Adding the cancer-fighting drug gemcitabine to standard therapy after surgery significantly improves survival for patients with the most common form of pancreatic cancer, according to a new multicenter study led by a University of Maryland radiation oncologist.
The results of the four-year Phase III clinical trial were presented at the American Society of Clinical Oncology annual meeting in Atlanta.
More than 500 patients at 128 institutions across the country, including the University of Maryland Marlene and Stewart Greenebaum Cancer Center, were enrolled in the federally funded study from 1998 to 2002.

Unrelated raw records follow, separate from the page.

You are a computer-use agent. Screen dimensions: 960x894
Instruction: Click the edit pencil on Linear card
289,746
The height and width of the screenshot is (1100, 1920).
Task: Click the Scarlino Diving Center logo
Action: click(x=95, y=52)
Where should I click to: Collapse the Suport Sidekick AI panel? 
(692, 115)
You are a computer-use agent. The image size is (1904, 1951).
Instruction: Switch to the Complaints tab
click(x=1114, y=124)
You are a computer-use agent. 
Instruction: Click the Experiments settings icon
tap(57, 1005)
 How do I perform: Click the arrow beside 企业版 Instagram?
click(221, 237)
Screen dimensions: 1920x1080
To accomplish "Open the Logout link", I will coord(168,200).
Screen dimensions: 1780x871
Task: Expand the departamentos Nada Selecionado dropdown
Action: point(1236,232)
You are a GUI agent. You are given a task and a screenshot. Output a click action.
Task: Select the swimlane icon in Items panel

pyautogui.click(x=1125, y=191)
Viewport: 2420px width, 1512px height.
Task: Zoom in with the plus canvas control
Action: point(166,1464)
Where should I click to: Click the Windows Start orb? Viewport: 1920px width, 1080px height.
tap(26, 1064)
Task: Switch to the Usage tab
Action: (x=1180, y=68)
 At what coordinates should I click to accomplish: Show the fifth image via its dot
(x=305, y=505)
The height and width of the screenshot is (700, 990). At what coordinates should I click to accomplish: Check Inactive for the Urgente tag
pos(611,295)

Thirty-two percent of study participants with "pancreatic head adenocarcinoma" (cancer of the head, or wider part, of the pancreas) were still alive three years after diagnosis after having surgery and being treated with gemcitabine, another chemotherapy drug called 5-fluorouracil (5-FU) and radiation therapy. That compares to a 21 percent three-year survival rate for patients who received 5-FU and radiation treatments alone following their surgery.
"The addition of gemcitabine to the standard postoperative treatment increased patients' survival by 50 percent, which is a significant improvement. We believe these findings will provide a new standard for treating patients with this devastating disease," says the principal investigator, William F. Regine, M.D., professor and chairman of the Department of Radiation Oncology at the University of Maryland School of Medicine and chief of radiation oncology at the University of Maryland Medical Center.
Dr. Regine adds that that the study will serve as a basis for additional research that may lead to more effective treatments for pancreatic cancer. Even with the new combination therapy, the median survival for patients in the study who received gemcitabine was 20.6 months compared to 16.9 months for the patients who had the standard therapy. Median survival is the point at which half of the patients in each group are still living.
Cancer of the pancreas, a large gland just behind the stomach that produces digestive juices and insulin, is the fourth leading cause of cancer death in the United States, with 32,000 people dying of the disease each year. Only 4 percent of people are still living five years after they are diagnosed. Surgery is the treatment of choice for long-term survival, but less than 15 percent of patients are eligible because the disease is usually diagnosed at an advanced stage.